Saleh was no exception. He was earnest and kind, regaling me with both beautiful stories of what it was like to grow up and then raise his family in the neighborhood, and unsettling ones about the Israeli settlers who moved into the house across the street from him, and put up Israeli flags to mark their territory. He resented them for enjoying the beautiful lemon tree that had been left behind by the Palestinian family who was forced out, and resented the watch tower that had been installed to surveil their neighborhood.
“Sheikh Jarrah is the key to Jerusalem,” he told me, explaining how he saw the land grab playing out, family by family, neighborhood by neighborhood.
“Then it is Wadi Joz, Issawiya, Al Sawana, A-Tur, Silwan—finally it is the Old City, and then lastly, Al-Aqsa Mosque”
It sounded like a conspiracy. How could Israeli soldiers—or worse, violent settlers—claim Al-Aqsa Mosque? It was too beautiful, too important, too grandiose to be threatened. I couldn’t imagine anyone looking at it with an emotion other than awe.

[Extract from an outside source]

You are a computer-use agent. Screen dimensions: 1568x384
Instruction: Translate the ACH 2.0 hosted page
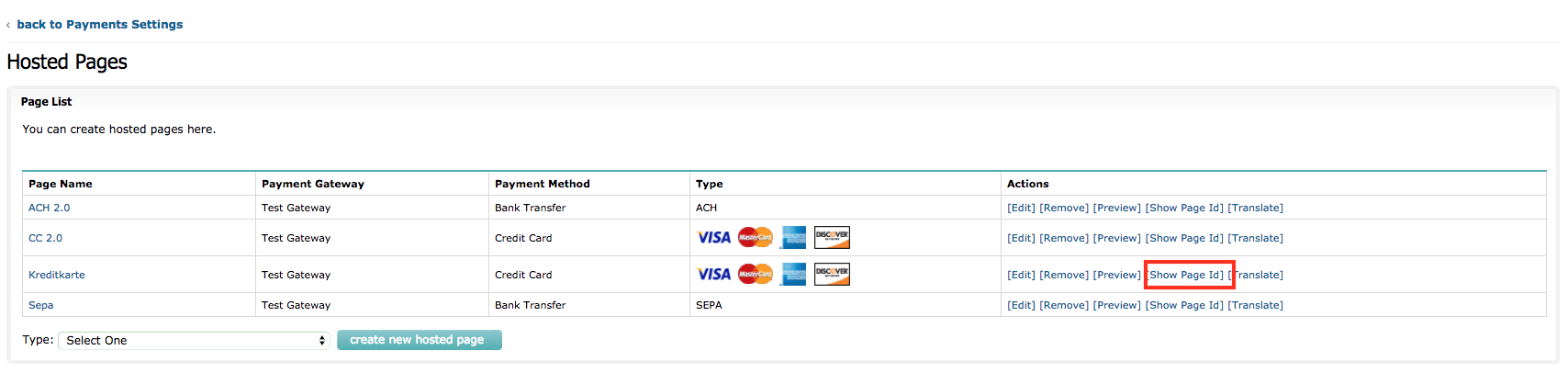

Still, I believed him—if a biased journalist wouldn’t give him a chance, who would? He gave me one of his wife’s headscarfs and took me to a small building, where he told me that people went to worship when they didn’t feel safe going to Al-Aqsa. Unlike the mosque, it was drab and gray—with small windows and a tiny fan blowing recycled air over prayer mats strewn across the floor. It felt like displacement.
Eight years later, Saleh’s words feel surreal—and the fact that last night’s attack sits in the context of twelve more families facing eviction from their homes in Sheikh Jarrah, even more so. It makes me think of all of the time I’ve seen Palestinians have their testimonies doubted, gaslit that they are blowing the occupation out of proportion, that it can’t possibly be that bad, that there are two sides to every story.
Now, even social media companies are doing it. After a horrifying video of Palestinian Sheikh Jarrah resident Mona al-Kurd demanding an unidentified Israeli settler to stop squatting in her home went viral, activists report that posts tagged #SheikhJarrah and #SaveSheikhJarrah are being deleted en masse. Just another form of erasure.
Perhaps the most disturbing post of all was a post from the Israeli Foreign Ministry who referred to what was happening in Sheikh Jarrah as a “real estate dispute” and those standing up to it as “Palestinian terror groups.”
A real estate dispute or a genocidal land grab? The devil is in the details, and depending on how you twist the words and strip them their context, the truth can be cast as a lie just as easily as a lie becomes the accepted truth. Language is almost never neutral, and even the journalistic language that we have accepted as such comes couched in its own bias by virtue of being removed. We write about aggression in the passive voice, victims that had something happen to them rather than perpetrators who deliberately did something with meaning and intent.
Journalists who see evidence of systemic injustice and the pain it causes are taught to be skeptical of their sources, to seek confirmation from “unbiased” sources. We are told to resist being emotional, to water down our language to avoid libel lawsuits. It affects how we write, or perhaps rewrite history. Clashes and tensions. Too little, too late.
Anyone who knows Palestine will tell you that what is happening in Sheikh Jarrah right now is a continuation of the Nakba (for those who don’t know, Arabic for catastrophe) in 1948—the violent, Zionist land grab of Palestinian cities and villages and forced expulsion of Palestinians that left hundreds of thousands of people displaced, and many of their descendants born stateless today.
Was this catastrophe simply a real estate dispute?